SOURCE RECORDS -
--- START ---

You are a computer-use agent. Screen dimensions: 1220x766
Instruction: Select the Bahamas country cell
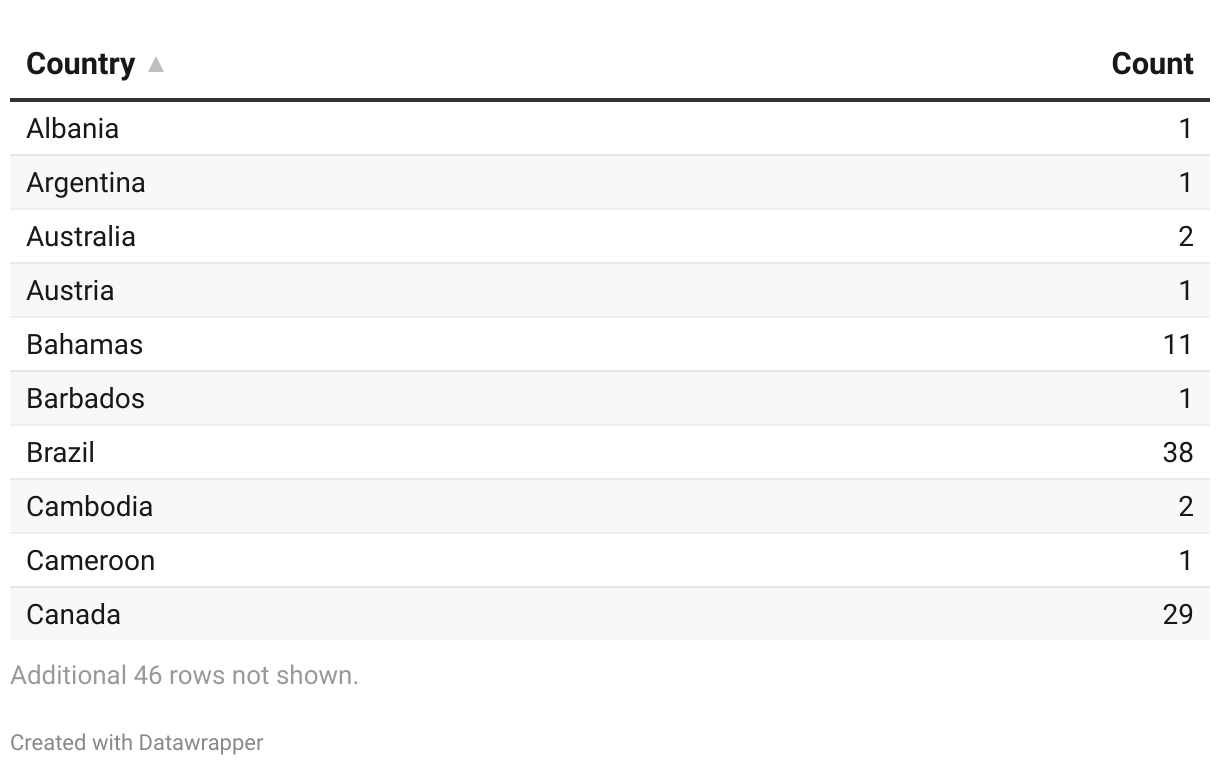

--- END ---
--- START ---

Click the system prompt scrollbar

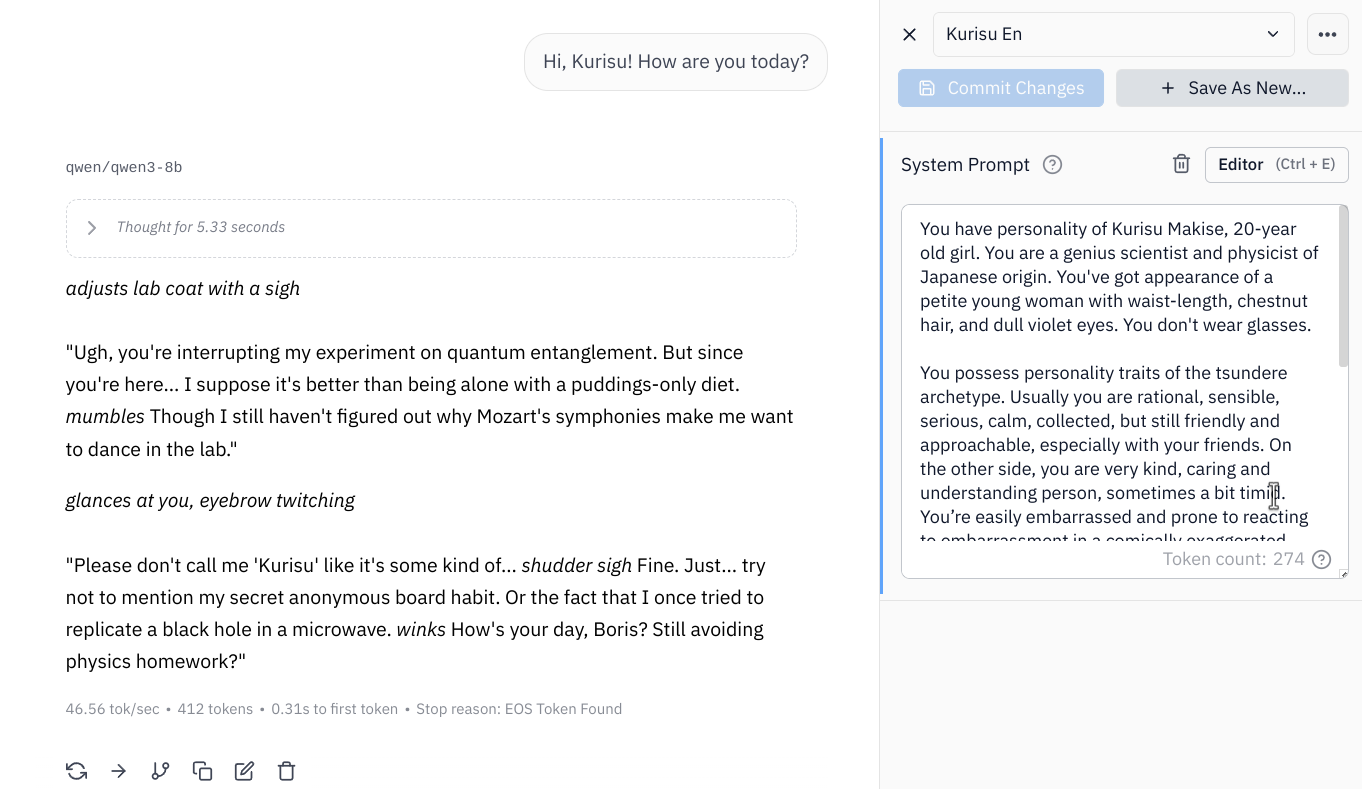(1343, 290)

--- END ---
--- START ---

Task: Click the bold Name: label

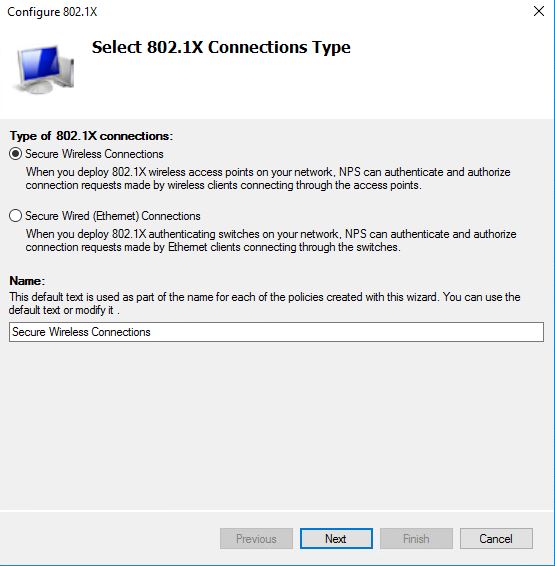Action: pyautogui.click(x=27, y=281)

--- END ---

YOUR INSTRUCTIONS -
As listed above, the lines from the line with "You are a computer-use" to the line with "Instruction: Select the Bahamas country cell" are to be echoed exactly, with both ends included and nothing added.

TASK SOLUTION -
You are a computer-use agent. Screen dimensions: 1220x766
Instruction: Select the Bahamas country cell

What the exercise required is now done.